Telling An Inner Life

EXHIBIT: EVA HESSE: A RETROSPECTIVE

WHERE: HIRSHHORN MUSEUM, WASHINGTON

WHAT: MORE THAN 100 SCULPTURES AND OTHER WORKS

THE BOTTOM LINE: By making Minimalism personal and female, Hesse became a pivotal figure in American sculpture.

The retrospective of the work of Eva Hesse organized by the Yale University Art Gallery and now in its last weeks at the Hirshhorn Museum in Washington (it runs through Jan. 10) is one of the sleepers of the fall season. It deserves attention from anyone who cares about the history of art made by women in America -- and, in general, of sculpture since the 1960s. Hesse died of brain cancer in 1970 at 34, an age at which most artists' careers are barely under way. Yet no American sculptor in her generation has more to tell us, through her work, about being a woman. To an astonishing degree, she personalized Minimalism, the artistic context to which she belonged, taking it out of the constraints of theory and system and making it an instrument of feeling -- of telling an inner life.

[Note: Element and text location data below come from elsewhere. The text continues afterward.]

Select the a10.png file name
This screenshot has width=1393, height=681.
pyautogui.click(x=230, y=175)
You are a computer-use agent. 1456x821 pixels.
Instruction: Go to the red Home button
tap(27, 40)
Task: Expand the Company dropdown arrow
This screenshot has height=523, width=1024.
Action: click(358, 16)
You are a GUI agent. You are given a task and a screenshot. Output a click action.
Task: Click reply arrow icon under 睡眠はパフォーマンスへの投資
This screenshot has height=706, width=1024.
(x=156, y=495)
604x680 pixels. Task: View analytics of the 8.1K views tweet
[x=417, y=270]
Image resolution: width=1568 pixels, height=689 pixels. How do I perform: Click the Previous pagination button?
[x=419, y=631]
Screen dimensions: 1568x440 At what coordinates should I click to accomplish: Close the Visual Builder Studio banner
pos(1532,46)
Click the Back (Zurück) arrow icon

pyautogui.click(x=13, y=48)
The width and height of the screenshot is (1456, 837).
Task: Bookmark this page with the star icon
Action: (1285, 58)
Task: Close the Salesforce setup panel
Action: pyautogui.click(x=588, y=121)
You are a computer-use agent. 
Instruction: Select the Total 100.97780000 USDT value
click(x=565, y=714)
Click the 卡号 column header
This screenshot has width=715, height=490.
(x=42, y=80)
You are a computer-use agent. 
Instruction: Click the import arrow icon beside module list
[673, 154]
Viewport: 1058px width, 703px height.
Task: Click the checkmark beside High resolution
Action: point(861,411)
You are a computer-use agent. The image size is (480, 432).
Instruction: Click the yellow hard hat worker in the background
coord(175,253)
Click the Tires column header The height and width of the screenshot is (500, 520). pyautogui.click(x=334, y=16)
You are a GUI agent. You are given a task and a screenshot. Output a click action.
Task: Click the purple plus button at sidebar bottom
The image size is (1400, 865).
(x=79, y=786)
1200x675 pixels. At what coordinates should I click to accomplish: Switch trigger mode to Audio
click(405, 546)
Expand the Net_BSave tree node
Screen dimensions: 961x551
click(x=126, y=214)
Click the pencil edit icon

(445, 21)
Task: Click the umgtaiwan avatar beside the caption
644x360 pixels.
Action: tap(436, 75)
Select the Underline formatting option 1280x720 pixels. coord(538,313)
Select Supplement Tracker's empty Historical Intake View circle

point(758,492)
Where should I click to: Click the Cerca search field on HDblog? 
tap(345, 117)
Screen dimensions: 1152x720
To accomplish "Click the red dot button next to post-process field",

If one had to pick a single object that epitomized the difference between Hesse's work and other images of the Minimalist movement, it would be Accession II, 1969. Quick first glimpse: a gray metal-mesh cube, 30 inches on a side, sitting on the museum floor like the rest of the industrially fabricated boxes -- Donald Judd's, for instance -- that typify Minimal sculpture. But a few seconds later, how differently it reads! Every pair of holes in the mesh has a strand of gray plastic tubing threaded through it, the ends pointing inward. The whole inside of the cube is lined with these enormous glossy hairs. You can't not see it as organic: sea anemone, vagina. And it refers back culturally too, since its obvious predecessor is that icon of oral sex in the Museum of Modern Art, Meret Oppenheim's fur-lined cup and spoon. What happens then to the famous hands-off character of Minimalism -- austere objects fabricated by remote control, factory-made to specifications issued by the artist?

Mental arithmetic, faced by this weird plastic plush -- seven inches or so of tube per hole, 80 holes on each side -- yields about 3 1/2 miles of plastic tubing; one imagines Hesse, who couldn't afford studio assistants, subjecting herself to a routine of repetitious semi-craftwork as punishing as any weaver's or assembly-line slave's, all in the interest of one restrained, tough, unappealing image that seems to oscillate between fear and desire, irony and alarm. There are boxes and boxes, but not many are as powerful as this one.